Task goal: Each record below must come back exactly as written; its pictures must not.

##### Provided material #####

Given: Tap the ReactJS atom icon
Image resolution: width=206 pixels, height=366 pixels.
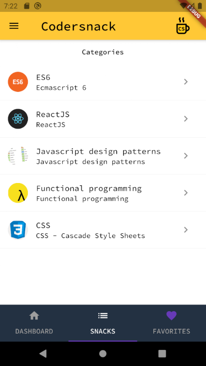Looking at the screenshot, I should click(18, 119).
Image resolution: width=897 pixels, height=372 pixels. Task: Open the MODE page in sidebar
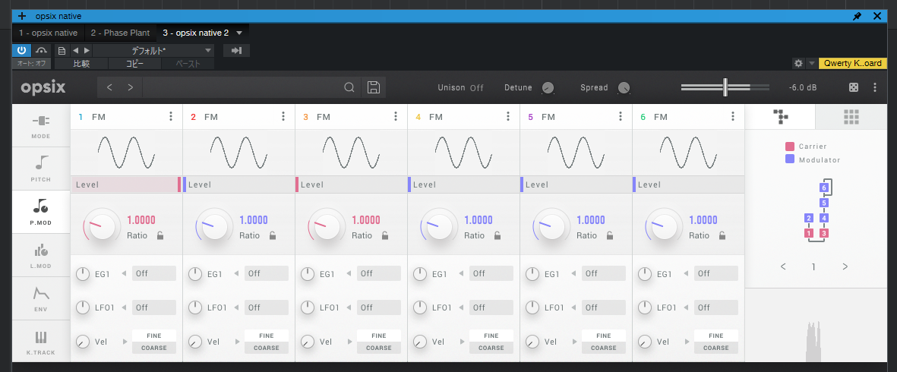coord(41,126)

#####

Result of this task:
Given: Tap the ReactJS atom icon
Image resolution: width=206 pixels, height=366 pixels.
Looking at the screenshot, I should click(18, 119).
Image resolution: width=897 pixels, height=372 pixels. Task: Open the MODE page in sidebar
coord(41,126)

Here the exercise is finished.